● **SUPPLIED DATA**:
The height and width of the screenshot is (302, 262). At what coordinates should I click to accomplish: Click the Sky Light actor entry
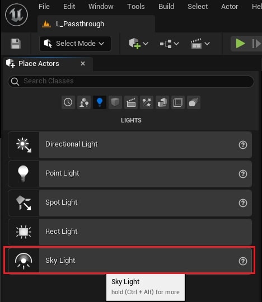click(x=130, y=261)
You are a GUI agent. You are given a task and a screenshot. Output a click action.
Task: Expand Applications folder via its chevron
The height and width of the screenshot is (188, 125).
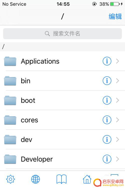pyautogui.click(x=118, y=61)
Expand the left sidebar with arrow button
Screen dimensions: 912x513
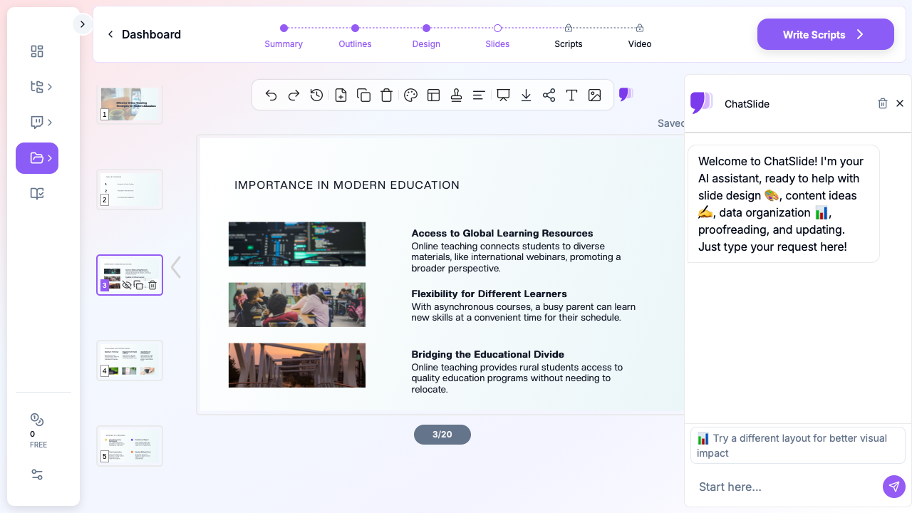pos(82,24)
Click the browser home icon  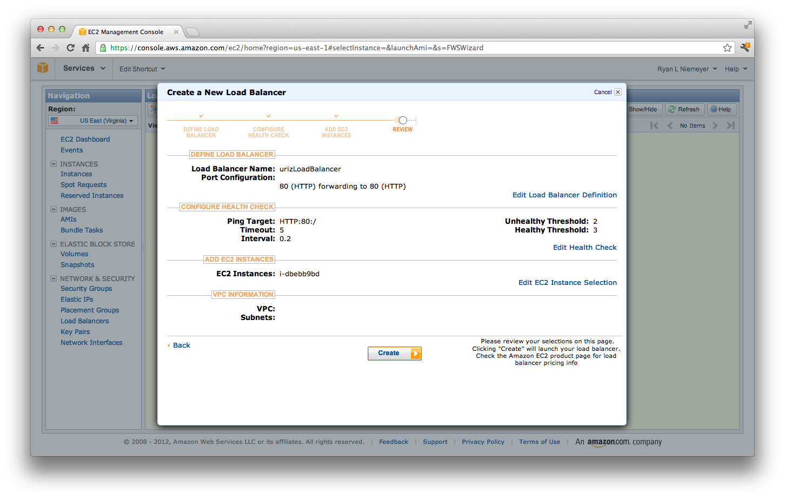point(85,48)
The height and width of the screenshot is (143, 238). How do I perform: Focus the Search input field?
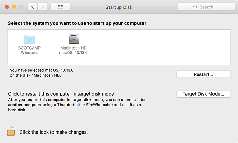point(210,7)
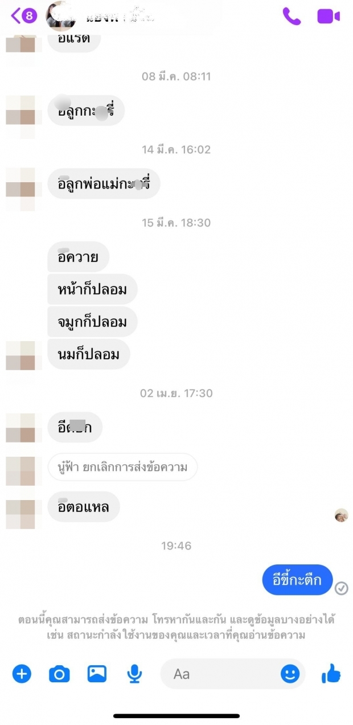The width and height of the screenshot is (353, 725).
Task: Open more actions with the plus icon
Action: (22, 674)
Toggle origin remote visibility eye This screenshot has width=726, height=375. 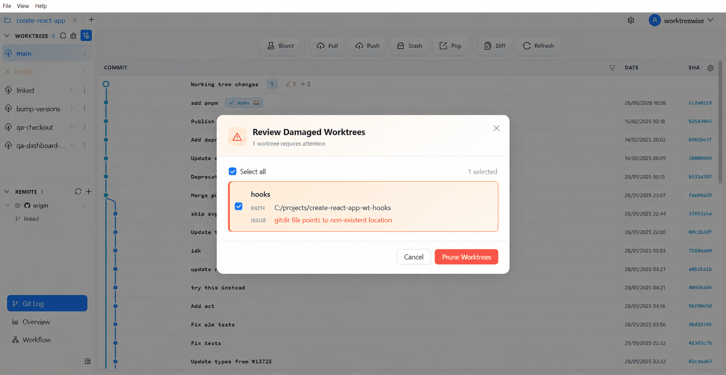click(17, 206)
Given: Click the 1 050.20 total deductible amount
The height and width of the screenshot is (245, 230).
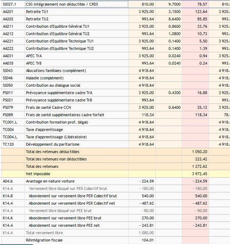Looking at the screenshot, I should click(199, 152).
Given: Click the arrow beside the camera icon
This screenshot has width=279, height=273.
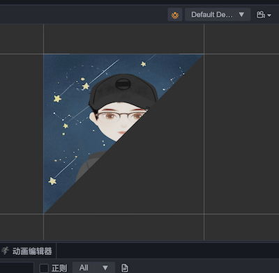Looking at the screenshot, I should [x=269, y=15].
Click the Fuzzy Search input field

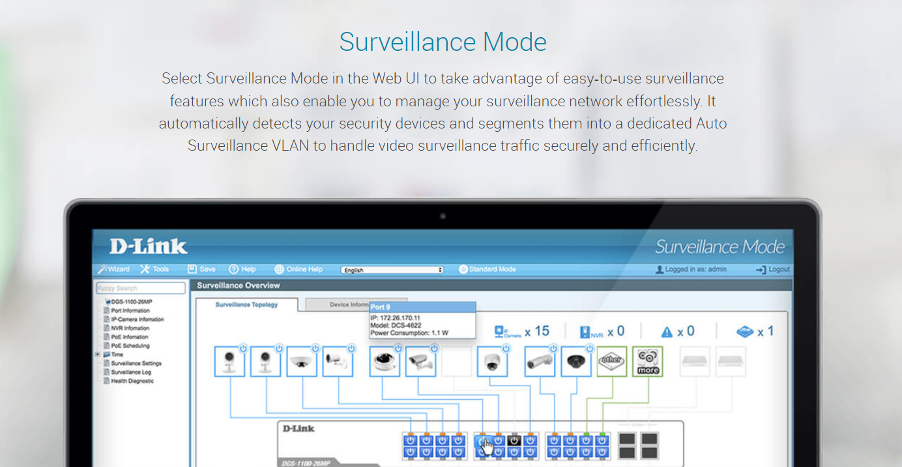pos(141,288)
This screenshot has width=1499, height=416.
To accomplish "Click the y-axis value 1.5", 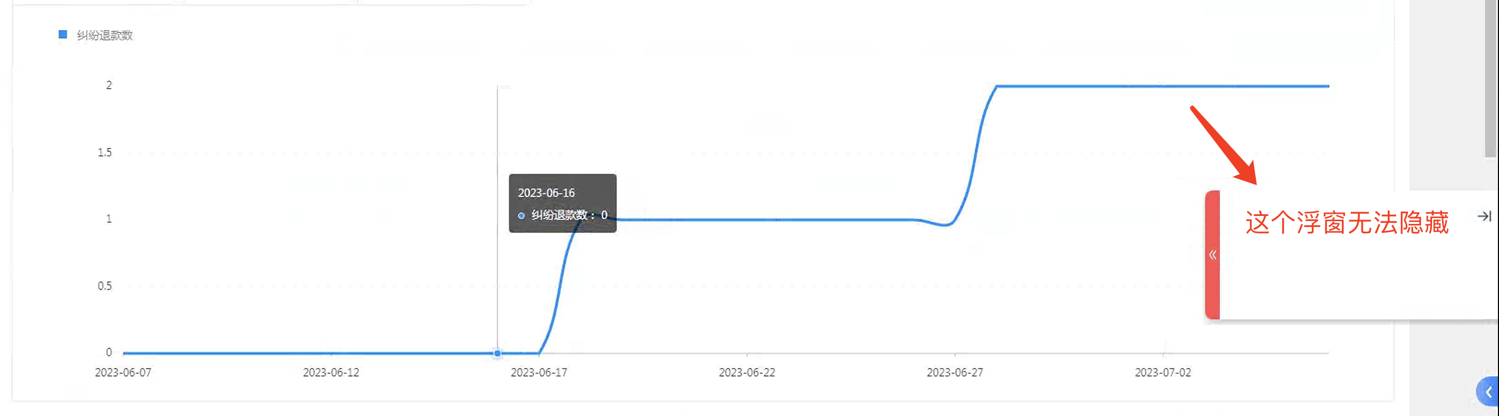I will pos(105,153).
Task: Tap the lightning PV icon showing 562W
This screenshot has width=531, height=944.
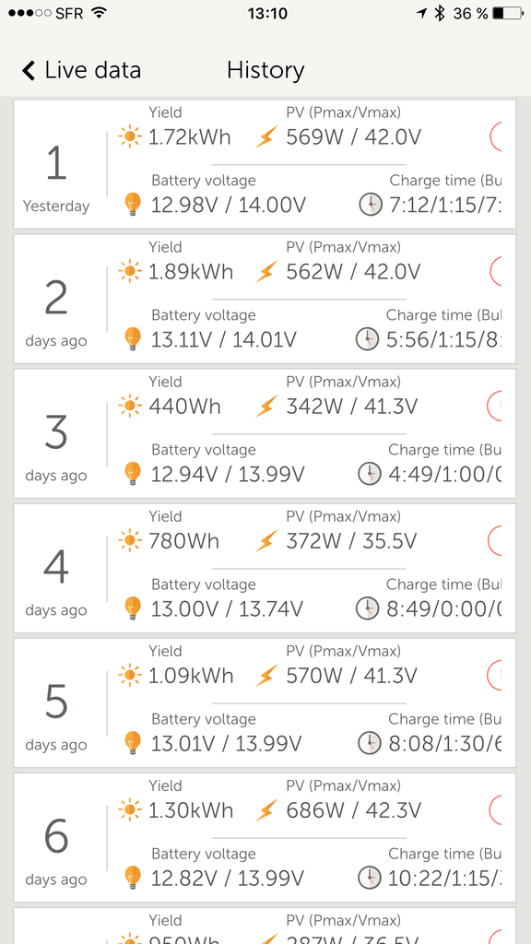Action: click(x=266, y=272)
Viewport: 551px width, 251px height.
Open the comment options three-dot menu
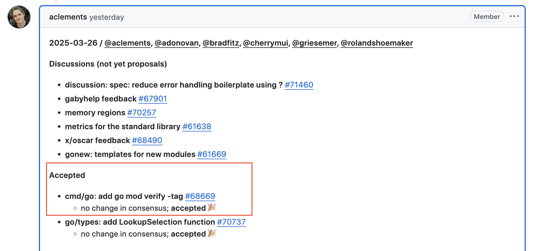(x=514, y=16)
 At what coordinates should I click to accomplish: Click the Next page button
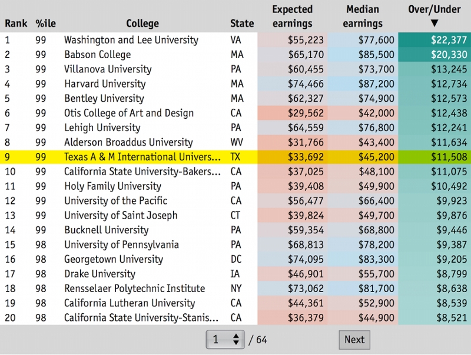click(x=354, y=339)
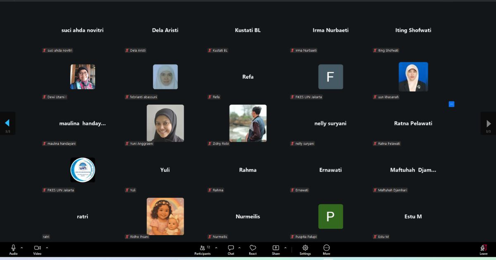
Task: Go to previous gallery page arrow
Action: pyautogui.click(x=7, y=123)
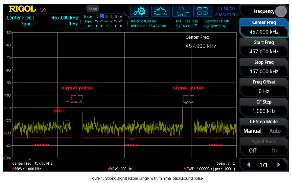Open the multi-window layout icon
Image resolution: width=292 pixels, height=183 pixels.
tap(202, 11)
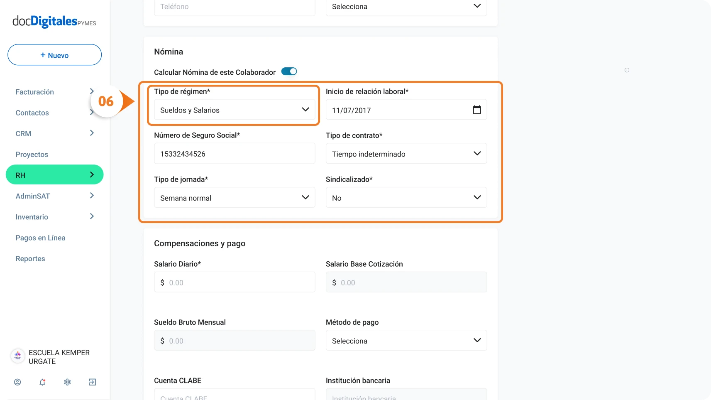Screen dimensions: 711x400
Task: Open the calendar picker for start date
Action: pos(477,110)
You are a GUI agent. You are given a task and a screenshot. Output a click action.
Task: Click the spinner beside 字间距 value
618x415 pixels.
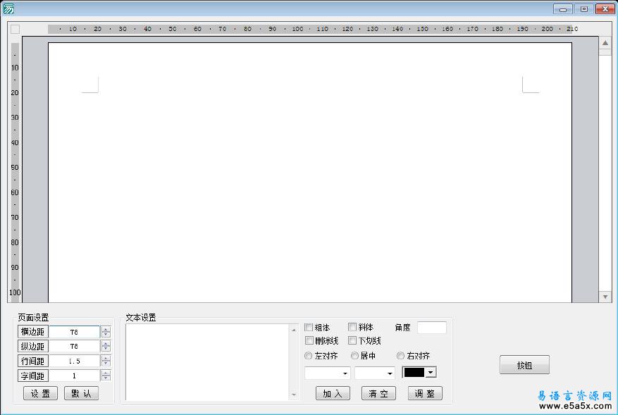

● **BRIEF**: Lines holding the string "Expand" in the records above must be counted; give the number alone.

● **ANSWER BELOW**: 2